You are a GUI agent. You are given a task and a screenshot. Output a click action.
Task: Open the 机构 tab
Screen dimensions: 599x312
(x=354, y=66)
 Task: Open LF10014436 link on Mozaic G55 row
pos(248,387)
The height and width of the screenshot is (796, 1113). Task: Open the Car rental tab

---

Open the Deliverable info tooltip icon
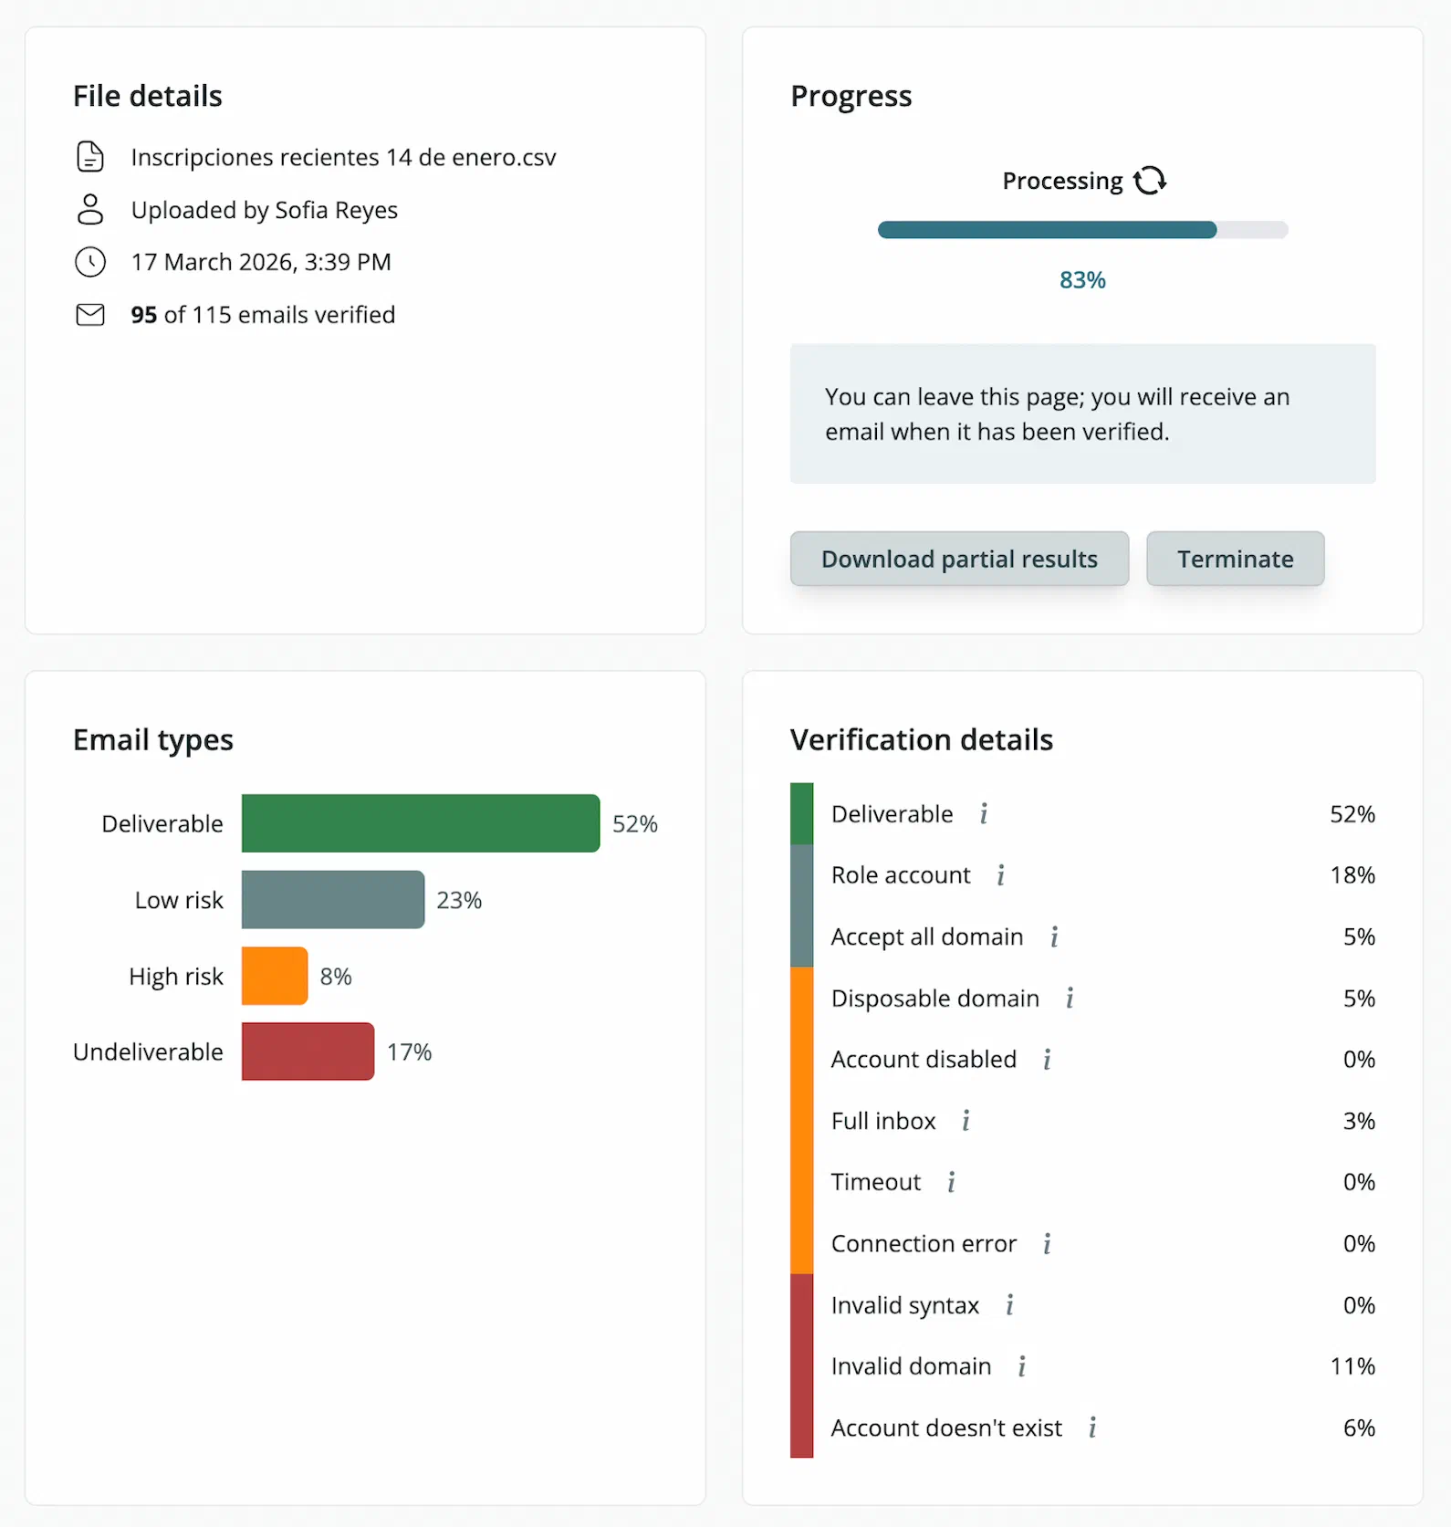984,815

PROBLEM TO SOLVE: Find each line in the rows above that contains the word "screenshot" and copy those lines out in full.

FINISHED TASK:
You are a GUI agent. You are given a task and a screenshot. Output a click action.
The height and width of the screenshot is (796, 1113). Task: Open the Car rental tab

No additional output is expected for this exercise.